*TASK BRIEF*
Please produce an exact copy of only the lines from the one with "Standard Library (462, 2436)" through the last one of the material, without pictures.

----

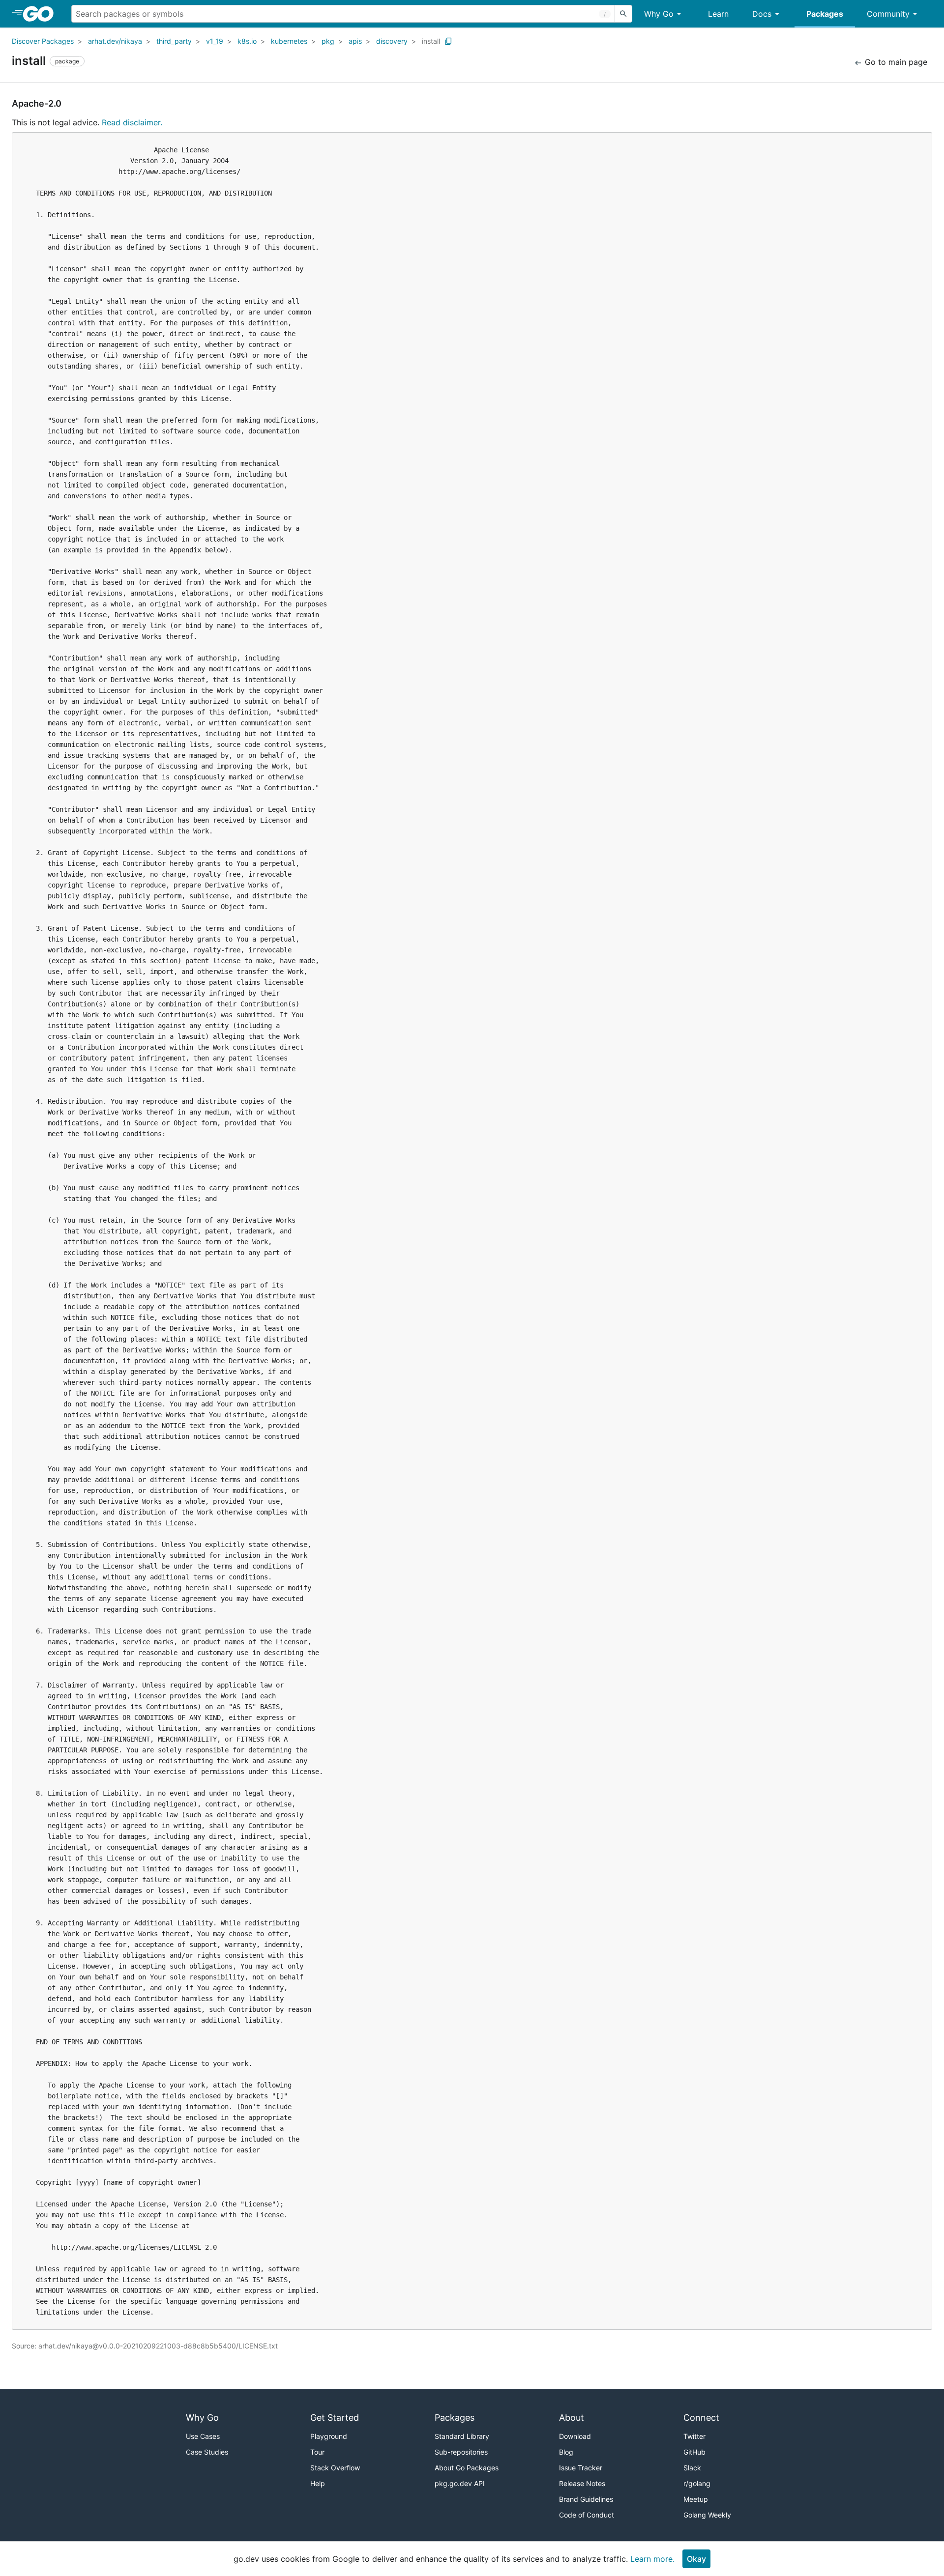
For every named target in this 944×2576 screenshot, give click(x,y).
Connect (701, 2417)
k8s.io (247, 41)
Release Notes (582, 2483)
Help (317, 2483)
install (431, 41)
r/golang (696, 2483)
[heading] (41, 14)
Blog (566, 2452)
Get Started (334, 2417)
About (571, 2417)
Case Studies (207, 2452)
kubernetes (289, 41)
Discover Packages (43, 41)
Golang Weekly (707, 2515)
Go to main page (894, 62)
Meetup (695, 2499)
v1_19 (214, 41)
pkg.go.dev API (460, 2483)
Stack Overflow (335, 2467)
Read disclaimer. (132, 122)
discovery (392, 41)
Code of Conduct (586, 2515)
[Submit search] (623, 14)
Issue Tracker (580, 2467)
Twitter (694, 2436)
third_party (174, 41)
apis (355, 41)
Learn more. (652, 2559)
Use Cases (203, 2436)
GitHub (694, 2452)
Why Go (659, 14)
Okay (696, 2559)
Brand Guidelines (586, 2499)
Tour (317, 2452)
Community (888, 14)
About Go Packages (467, 2467)
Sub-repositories (461, 2452)
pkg (328, 41)
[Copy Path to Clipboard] (448, 41)
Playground (328, 2436)
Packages (824, 14)
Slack (692, 2467)
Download (575, 2436)
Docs (761, 14)
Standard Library (462, 2436)
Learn (718, 14)
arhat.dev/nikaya (115, 41)
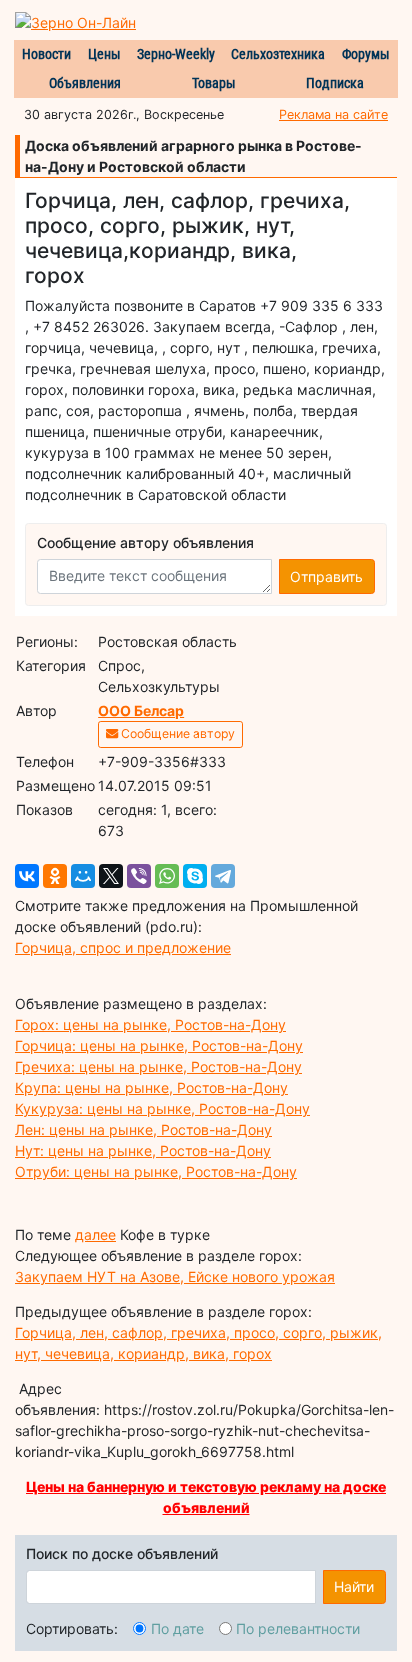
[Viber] (139, 876)
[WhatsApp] (167, 876)
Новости (46, 54)
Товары (214, 83)
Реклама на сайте (333, 114)
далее (95, 1234)
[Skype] (195, 876)
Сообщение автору (176, 733)
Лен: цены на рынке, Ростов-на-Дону (143, 1129)
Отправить (326, 576)
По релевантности (298, 1628)
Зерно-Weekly (176, 54)
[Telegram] (223, 876)
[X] (111, 876)
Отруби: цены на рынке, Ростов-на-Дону (156, 1171)
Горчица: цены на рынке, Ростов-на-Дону (159, 1045)
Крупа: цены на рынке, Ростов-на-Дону (151, 1087)
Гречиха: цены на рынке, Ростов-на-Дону (158, 1066)
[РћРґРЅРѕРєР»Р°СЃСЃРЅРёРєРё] (55, 876)
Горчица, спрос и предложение (123, 947)
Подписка (335, 83)
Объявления (85, 83)
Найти (354, 1586)
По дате (177, 1628)
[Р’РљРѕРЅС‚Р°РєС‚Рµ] (27, 876)
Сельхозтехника (278, 54)
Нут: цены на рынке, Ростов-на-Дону (143, 1150)
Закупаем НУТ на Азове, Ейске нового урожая (175, 1276)
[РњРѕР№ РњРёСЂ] (83, 876)
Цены (104, 54)
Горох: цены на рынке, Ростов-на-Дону (150, 1024)
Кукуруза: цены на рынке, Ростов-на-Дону (162, 1108)
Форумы (366, 54)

----

*EXPECTED OUTPUT*
Standard Library (462, 2436)
Learn (718, 14)
arhat.dev/nikaya (115, 41)
[Viber] (139, 876)
[WhatsApp] (167, 876)
Новости (46, 54)
Товары (214, 83)
Реклама на сайте (333, 114)
далее (95, 1234)
[Skype] (195, 876)
Сообщение автору (176, 733)
Лен: цены на рынке, Ростов-на-Дону (143, 1129)
Отправить (326, 576)
По релевантности (298, 1628)
Зерно-Weekly (176, 54)
[Telegram] (223, 876)
[X] (111, 876)
Отруби: цены на рынке, Ростов-на-Дону (156, 1171)
Горчица: цены на рынке, Ростов-на-Дону (159, 1045)
Крупа: цены на рынке, Ростов-на-Дону (151, 1087)
Гречиха: цены на рынке, Ростов-на-Дону (158, 1066)
[РћРґРЅРѕРєР»Р°СЃСЃРЅРёРєРё] (55, 876)
Горчица, спрос и предложение (123, 947)
Подписка (335, 83)
Объявления (85, 83)
Найти (354, 1586)
По дате (177, 1628)
[Р’РљРѕРЅС‚Р°РєС‚Рµ] (27, 876)
Сельхозтехника (278, 54)
Нут: цены на рынке, Ростов-на-Дону (143, 1150)
Закупаем НУТ на Азове, Ейске нового урожая (175, 1276)
[РњРѕР№ РњРёСЂ] (83, 876)
Цены (104, 54)
Горох: цены на рынке, Ростов-на-Дону (150, 1024)
Кукуруза: цены на рынке, Ростов-на-Дону (162, 1108)
Форумы (366, 54)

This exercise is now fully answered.